Almost eight in ten Americans are at least somewhat concerned about the potential hacking of the nation’s voting systems, according to a University of Chicago poll. Brookings Fellow Susan Hennessey explains that the security threat to the infrastructure of the 2018 midterm elections is real and ongoing, but that the real goal of hostile foreign hackers is to undermine confidence in the electoral system, not to change votes or election outcomes.

What you need to know:

  • Election security, in its purist sense, refers to anything that interferes with the ability of a citizen to vote and for their vote to be properly recorded and reported back.
  • Apart from core election security issues is the broader question of information operations, which impact the wider context in which voters make decisions about their elected leaders but are distinct from pure election infrastructure security.
  • The challenges of and solutions for information operations and election security are different and sometimes dramatically at odds.

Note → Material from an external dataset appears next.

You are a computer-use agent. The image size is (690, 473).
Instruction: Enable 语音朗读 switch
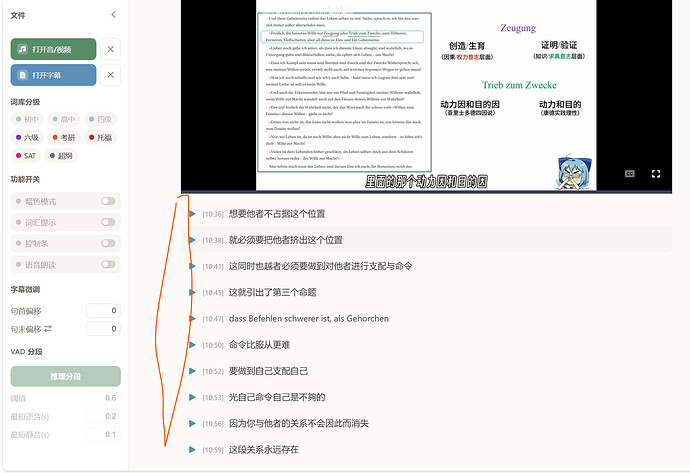click(x=108, y=264)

  • The threat of someone hacking into a voting machine and changing votes is possible as a technical matter but the hacker would have to target many thousands of voting terminals, which all run different software, in different locations (which one would have to pick in advance), while avoiding forensic detection and the detection of U.S. and allied intelligence communities. This makes voting machine hacking a threat that we need to take seriously, but which is unlikely.
  • U.S. adversaries don’t necessarily care about changing election outcomes. Their goal is to undermine confidence in the democratic process. Therefore, they don’t have to successfully change votes, they just need to penetrate systems in such a way that experts aren’t able to say that they have a high degree of confidence in the integrity of that result.
  • If foreign hackers can cause Americans to question whether or not they have properly selected their leaders, they have committed a successful assault on liberal democracy.
  • The U.S. Constitution includes an “elections clause” that says states, and not the federal government, are allowed to determine the time, place, and manner of elections but also that Congress can override any of those regulations other than the place of electing senators.
  • Because of that, we have a strong culture of federalism surrounding elections. Any time states perceive the federal government as overstepping, they’re likely to push back very hard.
  • Faced with the kind of adversaries and immediate and ongoing threats that we currently face, we should expect Congress to perform the function that the Constitution assigns to it.
  • The threat to the midterms is real and ongoing but when the adversary’s goal is to undermine confidence in the U.S. electoral system, we have to be careful about how we talk about this threat; if we convince the American people that their elections do not have integrity, then we are doing the bad guys’ work for them.